- [What you have to do]: Reproduce the data below line by line, from its first line to the line with "Enable Allow anyone", both included, and nothing past that point.
▬▬▬
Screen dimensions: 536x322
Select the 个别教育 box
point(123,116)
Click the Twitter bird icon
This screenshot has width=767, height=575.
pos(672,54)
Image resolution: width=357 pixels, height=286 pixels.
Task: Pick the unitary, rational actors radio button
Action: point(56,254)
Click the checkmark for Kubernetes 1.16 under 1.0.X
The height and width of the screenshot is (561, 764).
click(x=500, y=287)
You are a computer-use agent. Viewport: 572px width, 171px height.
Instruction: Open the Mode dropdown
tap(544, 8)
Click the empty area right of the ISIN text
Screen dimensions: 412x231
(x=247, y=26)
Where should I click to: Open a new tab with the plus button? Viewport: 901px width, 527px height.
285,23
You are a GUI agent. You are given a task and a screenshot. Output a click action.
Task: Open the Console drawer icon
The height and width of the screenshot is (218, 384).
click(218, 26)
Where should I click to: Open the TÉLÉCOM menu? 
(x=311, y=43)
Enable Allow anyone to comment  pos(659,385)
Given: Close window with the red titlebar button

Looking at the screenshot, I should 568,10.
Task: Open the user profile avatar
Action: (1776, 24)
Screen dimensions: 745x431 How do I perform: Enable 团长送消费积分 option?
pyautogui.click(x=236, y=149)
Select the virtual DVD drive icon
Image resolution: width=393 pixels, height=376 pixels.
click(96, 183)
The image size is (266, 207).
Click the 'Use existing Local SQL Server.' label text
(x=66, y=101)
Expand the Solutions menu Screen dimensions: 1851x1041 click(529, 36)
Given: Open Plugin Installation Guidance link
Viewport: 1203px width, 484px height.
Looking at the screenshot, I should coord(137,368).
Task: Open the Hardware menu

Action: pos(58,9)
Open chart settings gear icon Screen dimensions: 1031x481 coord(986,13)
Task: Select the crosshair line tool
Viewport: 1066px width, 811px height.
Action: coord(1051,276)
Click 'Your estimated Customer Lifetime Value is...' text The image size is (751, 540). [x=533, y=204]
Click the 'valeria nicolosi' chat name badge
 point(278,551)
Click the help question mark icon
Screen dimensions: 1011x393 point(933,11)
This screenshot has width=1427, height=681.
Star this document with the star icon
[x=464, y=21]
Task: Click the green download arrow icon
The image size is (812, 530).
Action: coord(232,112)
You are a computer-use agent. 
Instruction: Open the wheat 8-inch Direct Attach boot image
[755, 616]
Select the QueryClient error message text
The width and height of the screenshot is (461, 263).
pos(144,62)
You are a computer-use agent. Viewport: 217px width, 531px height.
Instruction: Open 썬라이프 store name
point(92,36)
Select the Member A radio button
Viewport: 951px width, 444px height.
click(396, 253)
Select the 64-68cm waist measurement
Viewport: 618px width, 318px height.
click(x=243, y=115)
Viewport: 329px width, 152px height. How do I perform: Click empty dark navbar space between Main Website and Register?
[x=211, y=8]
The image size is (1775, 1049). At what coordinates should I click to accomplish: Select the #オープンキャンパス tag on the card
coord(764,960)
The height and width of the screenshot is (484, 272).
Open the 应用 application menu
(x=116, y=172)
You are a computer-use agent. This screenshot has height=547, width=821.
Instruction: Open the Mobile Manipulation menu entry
▬▬▬
- [Reply]:
Screen dimensions: 536x322
Select the 个别教育 box
point(123,116)
Click the Twitter bird icon
This screenshot has width=767, height=575.
pos(672,54)
Image resolution: width=357 pixels, height=286 pixels.
Task: Pick the unitary, rational actors radio button
Action: point(56,254)
Click the checkmark for Kubernetes 1.16 under 1.0.X
The height and width of the screenshot is (561, 764).
click(x=500, y=287)
You are a computer-use agent. Viewport: 572px width, 171px height.
Instruction: Open the Mode dropdown
tap(544, 8)
Click the empty area right of the ISIN text
Screen dimensions: 412x231
(x=247, y=26)
Where should I click to: Open a new tab with the plus button? Viewport: 901px width, 527px height.
285,23
You are a GUI agent. You are given a task and a screenshot. Output a click action.
Task: Open the Console drawer icon
The height and width of the screenshot is (218, 384).
click(218, 26)
Where should I click to: Open the TÉLÉCOM menu? 
(x=311, y=43)
Enable Allow anyone to comment  pos(659,385)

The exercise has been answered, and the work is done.